--- To be done ---
A. Reproduce the passage about Ingeborg during the war word for word, beginning at the words "Of course this" and stopping after "war. Ingeborg center.".
B. In the passage about Ingeborg during the war, what illegal newspaper did she fund and run?
C. Carry on the passage about Ingeborg during the war from its final sentence.

--- Page text ---
WAR
Even though Ingeborg's clear profile had earned her a listing on the Norwegian nazists' "death list", she was not immediately arrested after the German attack. Her income was slashed when the nazi administration stopped her artist's wage and banned publishing her work. She stayed alive by teaching friends' children litterature, but her main work was illegal: she funded and ran what was for a period of time the most widely distributed illegal Norwegian newspaper, "Jøssingposten".
Of course this was an enormous amount of work, in spite of great technical difficulties, among them lack of paper:
"Old, honest workers developed their paper theft skills. (...) yet I carried paper until I had big blisters on my hips."
(From "Gnister i mørket" , IRH autobiography Vol II)
Jøssingposten volunteers risked their lives at work. This drawing by Per Teigen could obviously not be published until the end of the war. Ingeborg center.

--- Record excerpts ---
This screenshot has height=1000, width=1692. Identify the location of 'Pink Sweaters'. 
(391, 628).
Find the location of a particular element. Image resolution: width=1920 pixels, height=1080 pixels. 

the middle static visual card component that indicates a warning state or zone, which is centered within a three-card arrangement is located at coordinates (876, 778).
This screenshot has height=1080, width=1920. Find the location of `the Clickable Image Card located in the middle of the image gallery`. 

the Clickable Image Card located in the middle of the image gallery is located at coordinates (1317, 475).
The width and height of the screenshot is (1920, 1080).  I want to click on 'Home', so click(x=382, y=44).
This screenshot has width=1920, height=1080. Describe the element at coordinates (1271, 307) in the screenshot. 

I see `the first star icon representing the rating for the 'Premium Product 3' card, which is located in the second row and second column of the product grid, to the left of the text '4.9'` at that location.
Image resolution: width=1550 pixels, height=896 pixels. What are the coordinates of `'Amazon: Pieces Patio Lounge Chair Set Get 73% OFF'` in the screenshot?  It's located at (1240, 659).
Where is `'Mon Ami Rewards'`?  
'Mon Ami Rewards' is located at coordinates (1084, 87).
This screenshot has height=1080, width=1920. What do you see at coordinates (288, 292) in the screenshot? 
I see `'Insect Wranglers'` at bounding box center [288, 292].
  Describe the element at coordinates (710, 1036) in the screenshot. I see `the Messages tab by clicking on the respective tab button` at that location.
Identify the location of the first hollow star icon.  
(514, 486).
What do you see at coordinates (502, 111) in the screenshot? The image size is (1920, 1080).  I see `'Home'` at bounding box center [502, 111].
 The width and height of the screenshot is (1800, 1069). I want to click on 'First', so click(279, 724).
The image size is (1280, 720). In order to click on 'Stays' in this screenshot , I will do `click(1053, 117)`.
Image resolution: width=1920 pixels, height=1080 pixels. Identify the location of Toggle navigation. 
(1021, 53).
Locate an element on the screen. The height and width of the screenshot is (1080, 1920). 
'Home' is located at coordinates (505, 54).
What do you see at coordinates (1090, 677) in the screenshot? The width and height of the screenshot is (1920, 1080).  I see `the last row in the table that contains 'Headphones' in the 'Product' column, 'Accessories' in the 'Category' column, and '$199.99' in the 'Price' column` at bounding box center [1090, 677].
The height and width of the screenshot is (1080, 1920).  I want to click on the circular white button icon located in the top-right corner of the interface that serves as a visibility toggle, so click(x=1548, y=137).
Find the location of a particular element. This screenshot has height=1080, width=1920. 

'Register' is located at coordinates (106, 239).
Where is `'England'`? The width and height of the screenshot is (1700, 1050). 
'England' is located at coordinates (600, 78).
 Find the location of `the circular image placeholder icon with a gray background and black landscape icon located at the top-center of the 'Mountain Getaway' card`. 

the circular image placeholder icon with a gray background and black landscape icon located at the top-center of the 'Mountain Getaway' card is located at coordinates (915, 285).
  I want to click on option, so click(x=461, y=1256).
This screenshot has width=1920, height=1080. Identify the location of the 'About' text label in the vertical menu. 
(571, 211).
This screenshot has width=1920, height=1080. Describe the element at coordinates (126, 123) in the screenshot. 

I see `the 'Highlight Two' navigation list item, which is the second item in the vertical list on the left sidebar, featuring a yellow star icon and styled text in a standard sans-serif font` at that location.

--- Exercise answers ---
A.
Of course this was an enormous amount of work, in spite of great technical difficulties, among them lack of paper:
"Old, honest workers developed their paper theft skills. (...) yet I carried paper until I had big blisters on my hips."
(From "Gnister i mørket" , IRH autobiography Vol II)
Jøssingposten volunteers risked their lives at work. This drawing by Per Teigen could obviously not be published until the end of the war. Ingeborg center.

B. Jøssingposten

C.
A collaborator writes:
"When I came home, I normally went to Alfhild's flat to type print originals. Afterwards we started the printing process.
Ingeborg ran the machine, and I sat on the floor folding paper. We were happy for any help we got. (...) The living room was a hive of activity. (...) When the copies were finished, we put them in a bathtube in the kitchen. If Gestapo (the secret police) came, we would fill the tube with water and put dirty clothes on the top (...) "Men don't like touching laundry," Ingeborg said.
The only way to safely dispose of misprints and originals was by burning them.
"Even on the warmest of days smoke was constantly coming from our chimney. It is a miracle nobody asked why."
(From Report from Jøssingposten work (upublished))
In addition to "Jøssingposten", Ingeborg was involved in nearly every kind of illegal resistance activity. It could not last...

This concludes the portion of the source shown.